Like Zoolander who can't turn right, I thought View Transitions couldn't swoop.
I had been under the impression that they couldn't curve towards the destination, and it was one of those things that you like can't unsee. All view transitions going in straight lines…
All my prior attempts had failed, til now.
The way of the swoop #
When you give something a view-transition-name like:
#ball1 {
view-transition-name: view-transition-ball;
}
The browser creates keyframes with a predictable naming pattern:
@keyframes -ua-view-transition-group-anim-view-transition-ball {
…
}
If you pause a view transition, you can see the keyframes and the keyframe name applied to the pseudo elements:
Anticipating that naming consistency, add a comma to the ::view-transition-group() element and include some keyframes of our own:
::view-transition-group(view-transition-ball) {
animation:
-ua-view-transition-group-anim-view-transition-ball 2s ease-in-out,
/* 👉*/ swoop 2s ease-in-out;
}
The special sauce, the THING THAT TOOK FOREVER TO FIND, is that you can only use individual transforms, NO transform shorthand:
@keyframes swoop {
50% {
/* ❌ */ transform: translateY(50px);
/* ✅ */ translate: 0 50px;
}
}
If you try to change the transform, things fail. And if you try to add animation-composition, things fail harder (don't know why).
BUT, using individual transforms, and just like that, you can blend a scale, translate, or whatever in combination with the browser native transition.
The trick also shows you how you can add a blur to a view transition.
The key to the unlock was individual transforms.
Below is a demo you can try that makes a simple wiggling view transition.
The green ball uses custom keyframes and animation composition, and the pink ball uses view transitions. They dont perfectly match either, which is interesting (exaggerated with a scale added).

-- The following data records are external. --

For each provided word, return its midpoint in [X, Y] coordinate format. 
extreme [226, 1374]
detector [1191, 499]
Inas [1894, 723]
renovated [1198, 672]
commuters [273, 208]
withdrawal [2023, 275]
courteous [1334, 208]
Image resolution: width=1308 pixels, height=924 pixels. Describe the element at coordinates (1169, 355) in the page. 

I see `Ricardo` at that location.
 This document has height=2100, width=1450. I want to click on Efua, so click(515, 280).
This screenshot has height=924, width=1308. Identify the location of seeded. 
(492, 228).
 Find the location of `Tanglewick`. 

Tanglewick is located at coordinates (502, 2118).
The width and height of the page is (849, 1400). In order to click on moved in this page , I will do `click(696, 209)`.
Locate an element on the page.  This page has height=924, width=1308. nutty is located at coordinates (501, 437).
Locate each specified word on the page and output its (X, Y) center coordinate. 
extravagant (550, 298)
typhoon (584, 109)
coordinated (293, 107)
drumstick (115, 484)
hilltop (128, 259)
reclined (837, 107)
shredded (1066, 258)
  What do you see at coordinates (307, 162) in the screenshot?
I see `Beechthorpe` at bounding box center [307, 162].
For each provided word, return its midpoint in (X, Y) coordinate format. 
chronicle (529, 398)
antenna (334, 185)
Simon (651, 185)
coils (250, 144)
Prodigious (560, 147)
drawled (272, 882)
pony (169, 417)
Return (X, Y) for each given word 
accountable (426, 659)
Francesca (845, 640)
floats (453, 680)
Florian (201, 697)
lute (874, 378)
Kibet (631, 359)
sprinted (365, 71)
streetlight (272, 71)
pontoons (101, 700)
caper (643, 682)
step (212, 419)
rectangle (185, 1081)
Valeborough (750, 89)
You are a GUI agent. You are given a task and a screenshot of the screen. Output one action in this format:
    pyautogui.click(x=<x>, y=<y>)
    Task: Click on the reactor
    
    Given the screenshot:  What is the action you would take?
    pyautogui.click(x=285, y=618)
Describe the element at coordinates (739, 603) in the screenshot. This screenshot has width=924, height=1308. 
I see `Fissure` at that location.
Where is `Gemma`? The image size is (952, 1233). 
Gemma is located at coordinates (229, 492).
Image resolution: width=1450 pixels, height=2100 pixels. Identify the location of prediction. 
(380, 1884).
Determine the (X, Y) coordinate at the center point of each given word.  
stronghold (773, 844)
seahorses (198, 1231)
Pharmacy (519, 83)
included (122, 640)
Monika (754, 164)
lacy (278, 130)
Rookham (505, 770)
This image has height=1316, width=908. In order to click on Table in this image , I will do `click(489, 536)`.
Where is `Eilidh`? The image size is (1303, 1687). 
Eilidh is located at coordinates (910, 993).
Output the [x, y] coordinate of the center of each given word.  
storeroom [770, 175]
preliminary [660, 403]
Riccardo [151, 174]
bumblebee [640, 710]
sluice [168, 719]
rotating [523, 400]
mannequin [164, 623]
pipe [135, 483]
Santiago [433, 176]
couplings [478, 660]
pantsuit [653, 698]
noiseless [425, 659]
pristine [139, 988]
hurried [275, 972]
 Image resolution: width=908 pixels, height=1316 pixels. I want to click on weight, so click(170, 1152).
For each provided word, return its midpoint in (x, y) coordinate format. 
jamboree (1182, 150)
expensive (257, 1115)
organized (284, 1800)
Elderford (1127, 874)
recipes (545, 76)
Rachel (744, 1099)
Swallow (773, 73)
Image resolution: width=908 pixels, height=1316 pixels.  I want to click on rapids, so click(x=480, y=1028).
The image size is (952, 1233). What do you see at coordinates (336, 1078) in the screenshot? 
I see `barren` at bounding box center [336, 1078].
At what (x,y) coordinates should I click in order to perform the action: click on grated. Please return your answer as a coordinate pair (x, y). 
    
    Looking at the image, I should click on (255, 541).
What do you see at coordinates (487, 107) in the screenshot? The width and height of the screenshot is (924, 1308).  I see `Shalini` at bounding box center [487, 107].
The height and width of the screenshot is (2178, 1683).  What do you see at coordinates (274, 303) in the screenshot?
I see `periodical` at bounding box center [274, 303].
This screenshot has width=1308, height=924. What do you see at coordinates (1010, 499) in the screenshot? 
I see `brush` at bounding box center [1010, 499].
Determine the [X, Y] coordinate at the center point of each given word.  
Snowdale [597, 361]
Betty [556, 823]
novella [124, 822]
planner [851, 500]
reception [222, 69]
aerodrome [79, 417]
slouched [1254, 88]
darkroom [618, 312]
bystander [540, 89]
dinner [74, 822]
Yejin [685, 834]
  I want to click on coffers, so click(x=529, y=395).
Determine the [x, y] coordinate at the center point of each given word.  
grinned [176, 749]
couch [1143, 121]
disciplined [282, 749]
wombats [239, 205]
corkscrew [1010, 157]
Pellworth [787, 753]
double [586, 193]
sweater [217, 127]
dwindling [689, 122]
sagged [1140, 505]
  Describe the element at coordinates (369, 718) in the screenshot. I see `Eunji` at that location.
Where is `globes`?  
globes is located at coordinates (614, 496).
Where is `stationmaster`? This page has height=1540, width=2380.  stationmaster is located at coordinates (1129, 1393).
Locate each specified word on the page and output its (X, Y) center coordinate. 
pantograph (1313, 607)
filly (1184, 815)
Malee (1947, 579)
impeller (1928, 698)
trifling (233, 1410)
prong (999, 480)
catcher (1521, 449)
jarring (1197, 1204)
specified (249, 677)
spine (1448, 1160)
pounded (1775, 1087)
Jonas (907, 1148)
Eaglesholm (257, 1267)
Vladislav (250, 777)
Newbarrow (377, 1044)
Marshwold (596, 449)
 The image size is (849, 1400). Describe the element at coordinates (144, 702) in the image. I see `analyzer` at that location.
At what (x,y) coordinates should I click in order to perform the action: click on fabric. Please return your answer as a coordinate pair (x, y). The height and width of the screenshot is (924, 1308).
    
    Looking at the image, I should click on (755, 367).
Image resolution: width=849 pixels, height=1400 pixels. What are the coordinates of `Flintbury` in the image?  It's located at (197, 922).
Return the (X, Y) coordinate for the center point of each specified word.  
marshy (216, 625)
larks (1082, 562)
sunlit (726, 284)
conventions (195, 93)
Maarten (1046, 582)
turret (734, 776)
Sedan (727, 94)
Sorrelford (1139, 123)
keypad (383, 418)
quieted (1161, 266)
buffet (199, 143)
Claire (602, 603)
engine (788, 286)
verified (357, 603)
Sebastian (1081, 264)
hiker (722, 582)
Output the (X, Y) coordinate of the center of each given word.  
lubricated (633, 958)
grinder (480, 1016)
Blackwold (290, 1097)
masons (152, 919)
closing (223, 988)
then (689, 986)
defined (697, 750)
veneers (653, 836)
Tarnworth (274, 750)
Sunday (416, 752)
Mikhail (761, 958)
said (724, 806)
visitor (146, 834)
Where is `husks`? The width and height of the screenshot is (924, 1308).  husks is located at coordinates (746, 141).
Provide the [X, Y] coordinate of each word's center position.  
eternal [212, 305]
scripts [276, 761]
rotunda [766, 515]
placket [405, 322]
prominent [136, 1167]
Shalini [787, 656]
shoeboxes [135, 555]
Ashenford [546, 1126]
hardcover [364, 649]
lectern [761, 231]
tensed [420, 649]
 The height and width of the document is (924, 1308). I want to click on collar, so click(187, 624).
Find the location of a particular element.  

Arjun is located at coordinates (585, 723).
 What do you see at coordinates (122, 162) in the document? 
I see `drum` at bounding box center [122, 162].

There's a perspective difference at play I don't fully understand.
You can stop reading here if you want, but I'm about to rant about how this was lame as crap to discover.
The limits #
While I'm glad there's a little bit of a way for it to work, there's plenty to still want.
- No access to the dynamic values that the browser calculates for view transitions
- The solution is clunky and requires static
view-transition-names(nomatch-elementsupport), it breaks if the browsers name their keyframes something else or if I'm assigning names with JS - No support for
animation-composition: add - No way to control the easing of the x vs the y axis separately, or separate durations
I really just wanted to change the X easing to be ease-out and the Y easing to be ease-in. That would give a nice swoop. Or even add a slight delay the X and not the Y, another way to create a swoop.
None of these more normal and better ergonomic ways are available. Just this narrow case with individual transforms and trying to piggy back on a browser keyframe naming convention.
But hey, now we can add swoops to a native view transition and we learned a trick that can make motion blur view transitions. That's coo.